Dietary supplements could help fight fatty liver disease
Non-alcoholic fatty liver disease is the most common form in the world foie gras. So far, there are no approved drugs for the disease. Treatment is mainly aimed at a lifestyle change with more exercise and a change in diet. Researchers now report that a mineral supplement may help fight liver disease.
The results of a preclinical study suggest that a multimineral supplement known as Aquamin may be a way to stop the progression of non-alcoholic fatty liver disease. The study results were presented at the American Society for Investigative Pathology annual meeting and pre-published on the Experimental Biology (EB) 2022 meeting website.
Foie gras can be dangerous
More and more people suffer from fatty liver disease. A distinction is made between non-alcoholic fatty liver disease (NAFL) and alcoholic fatty liver disease (AFL) – but it is often difficult to make this distinction clearly.
The disease is characterized by excess fat stored in the liver, according to a statement from this year’s Experimental Biology (EB) conference published on the EurekAlert! portal.
Some people with this disease develop a more aggressive form, non-alcoholic fatty liver disease (steatohepatitis, NASH), in which the liver becomes inflamed. This can lead to fibrosis, advanced scarring called cirrhosis, liver failure, and cancer.
“Non-alcoholic fatty liver disease is a growing public health challenge that is currently being addressed with an emphasis on lifestyle changes, particularly diet, to prevent fatty accumulation in the liver”explains the leader of the research team, Dr. Muhammad Nadeem Aslam of the University of Michigan.
However, these measures are not effective for all patients. According to the scientist, new approaches are therefore necessary.
Many do not consume enough calcium and magnesium
Isabelle Harber, an undergraduate researcher in Aslam’s lab who presented the new findings, pointed out that most people in Western countries don’t follow guidelines for daily intakes of calcium and magnesium, and likely others. minerals.
“We are working to determine if a mineral supplement could offer an inexpensive, low-toxic approach to mitigating the devastating consequences of non-alcoholic fatty liver disease”according to the scientist.
Aquamine, extracted from red algae, is rich in calcium, magnesium and 72 other minerals and trace elements.
The mice did not develop cancer
In preliminary studies, researchers fed mice a high-fat diet to induce the development of non-alcoholic fatty liver disease and NASH. They studied these animals for 15 to 18 months to monitor the full spectrum of liver disease, including advanced fibrotic changes and liver cancer.

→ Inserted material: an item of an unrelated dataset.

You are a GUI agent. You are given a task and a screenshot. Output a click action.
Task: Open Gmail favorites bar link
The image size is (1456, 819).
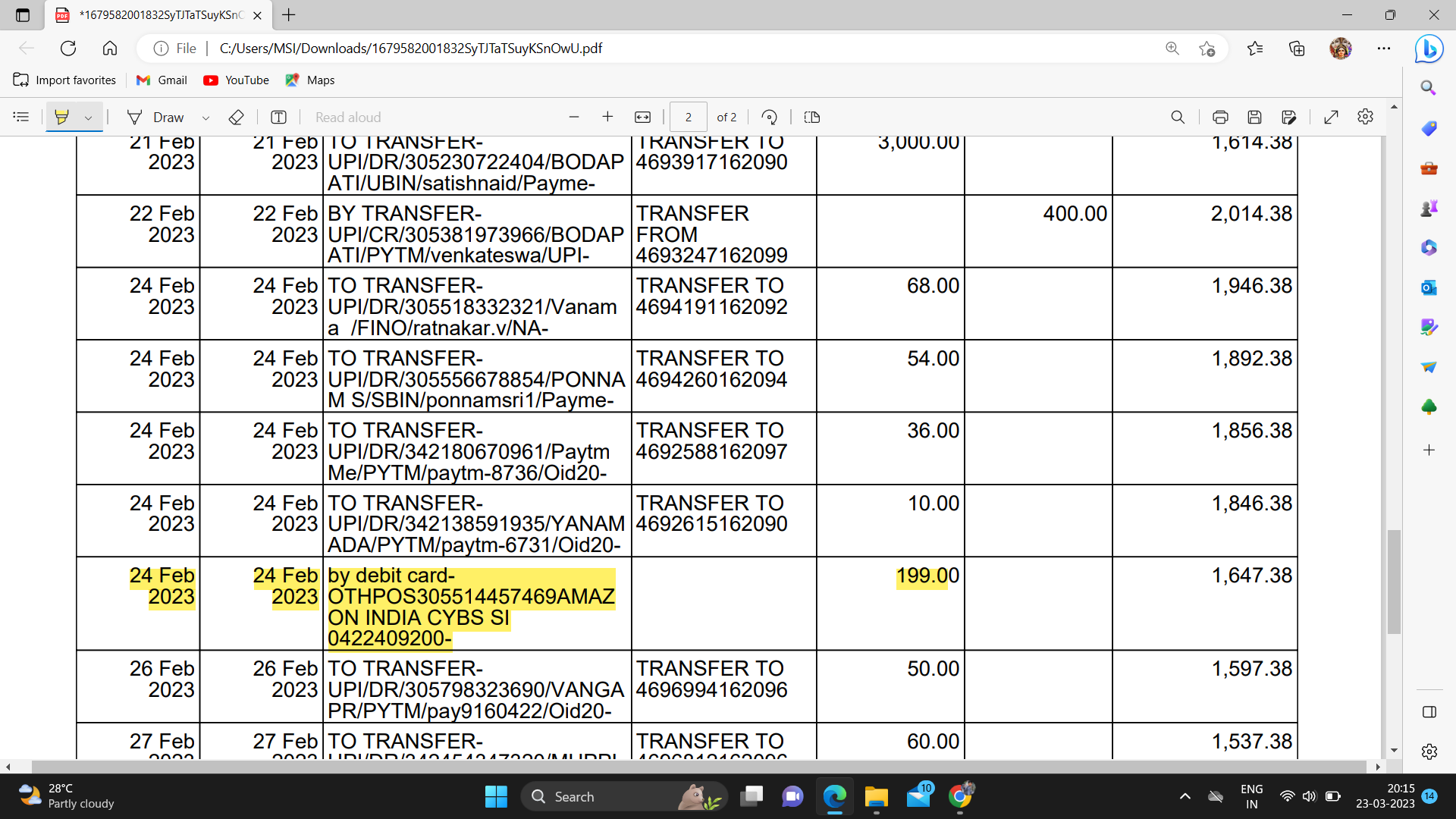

These studies showed a dramatic reduction in late-stage NASH episodes in animals fed the high-fat diet and given the multimineral supplement compared to those who did not receive the supplement.
In short-term studies lasting approximately 24 weeks, scientists have identified protein changes associated with NASH.
And in long-term studies, it was observed that most mice on a high-fat diet had large liver tumors, while mice on the same diet did not develop liver cancer when given the mineral supplement, explains Aslam.
“These results confirmed our previous findings that minerals may have the potential to reduce the downstream consequences of fatty liver disease”says the researcher.
Tolerance and safety studies
Since the short-term and long-term studies were conducted on different types of mice, the researchers next plan to conduct both sets of studies on the same animals.
This should allow them to identify early protein changes in individual animals that predict later outcomes or may be associated with protection against such outcomes.
The research team recently completed a 90-day pilot phase in 30 healthy people at risk for colorectal cancer who were randomized to receive Aquamin or a placebo. The study showed that the mineral supplement posed no safety or tolerability concerns, including possible liver damage.
Researchers are also beginning to conduct pilot clinical studies to assess the safety and tolerability of Aquamin for 180 days. Liver damage and inflammation markers will be part of the endpoints of the study. (ad)
Author and source information
This text corresponds to the requirements of the specialized medical literature, medical guidelines and current studies and has been verified by health professionals.
- Isabelle Harber (University of Michigan), Dania Zedan (University of Michigan), Shannon McClintock (University of Michigan), James Varani (University of Michigan), Muhammad Aslam (University of Michigan): 526.3 – Proteomic profile of liver in mice – Fat diet: Modulation with anti-tumor intervention; on the congress website: Experimental Biology (EB), (published on: 04/03/2022), Experimental Biology (EB)
This article contains general advice only and should not be used for self-diagnosis or treatment. It cannot substitute a visit to the doctor.